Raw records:
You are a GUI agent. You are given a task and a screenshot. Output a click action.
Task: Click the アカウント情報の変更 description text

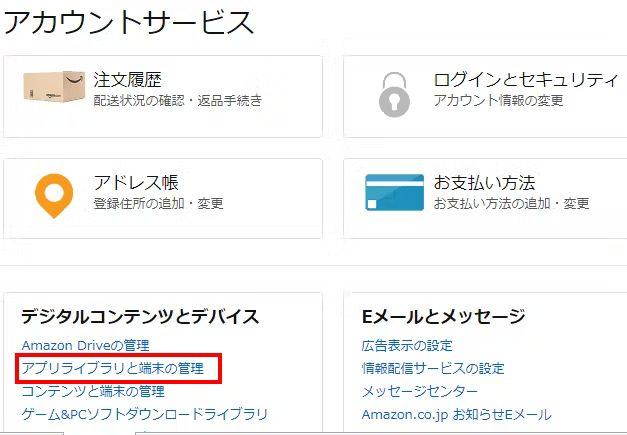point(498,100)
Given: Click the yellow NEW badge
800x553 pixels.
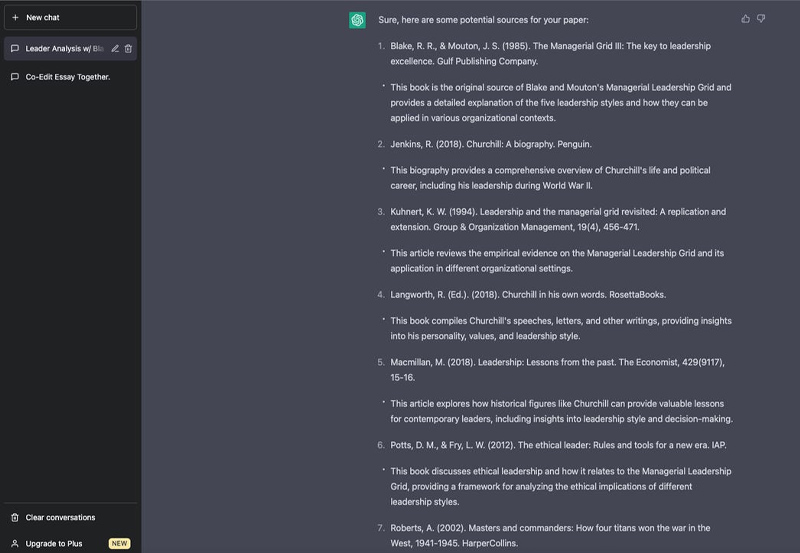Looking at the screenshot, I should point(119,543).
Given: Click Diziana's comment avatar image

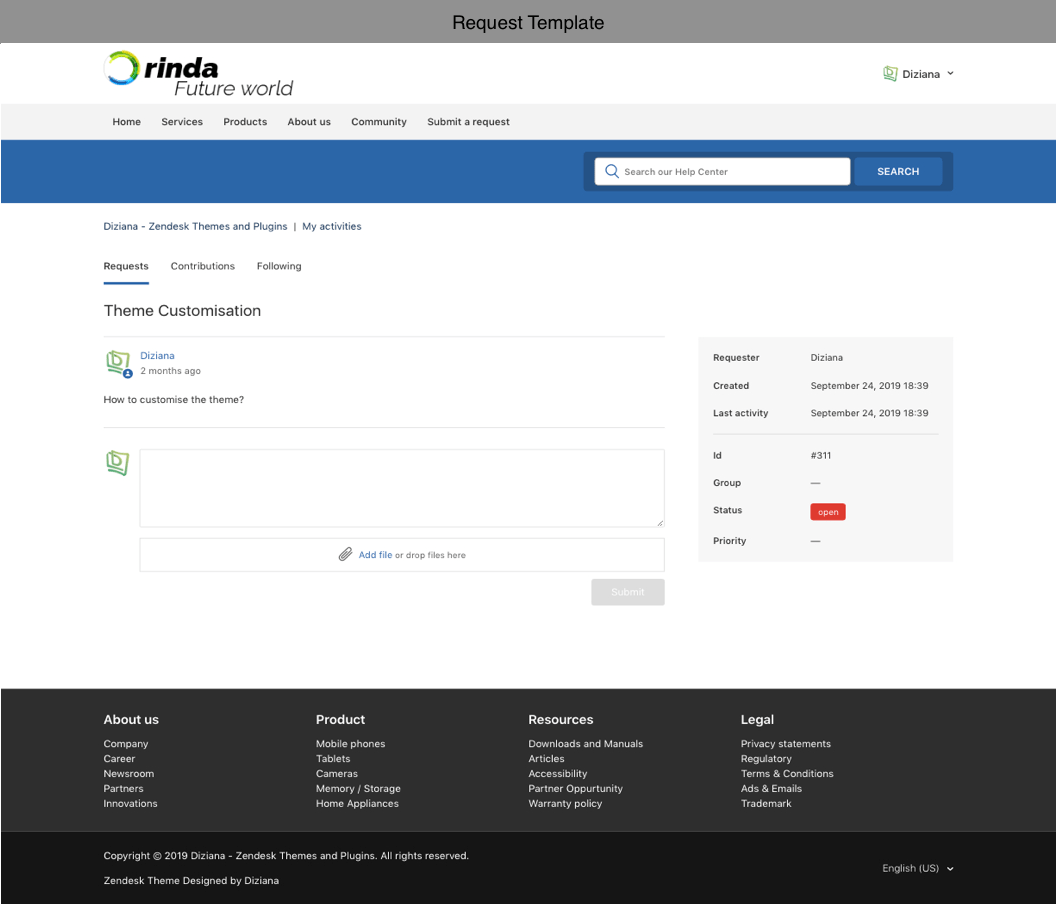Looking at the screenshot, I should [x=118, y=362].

_Aim of the task:_
Print, word for word, everything in the listing from the line containing "Given: Click the yellow NEW badge" down through its last line, leaving the pictures out.

_The completed task:_
Given: Click the yellow NEW badge
800x553 pixels.
Looking at the screenshot, I should point(119,543).
Given: Click Diziana's comment avatar image

Looking at the screenshot, I should [x=118, y=362].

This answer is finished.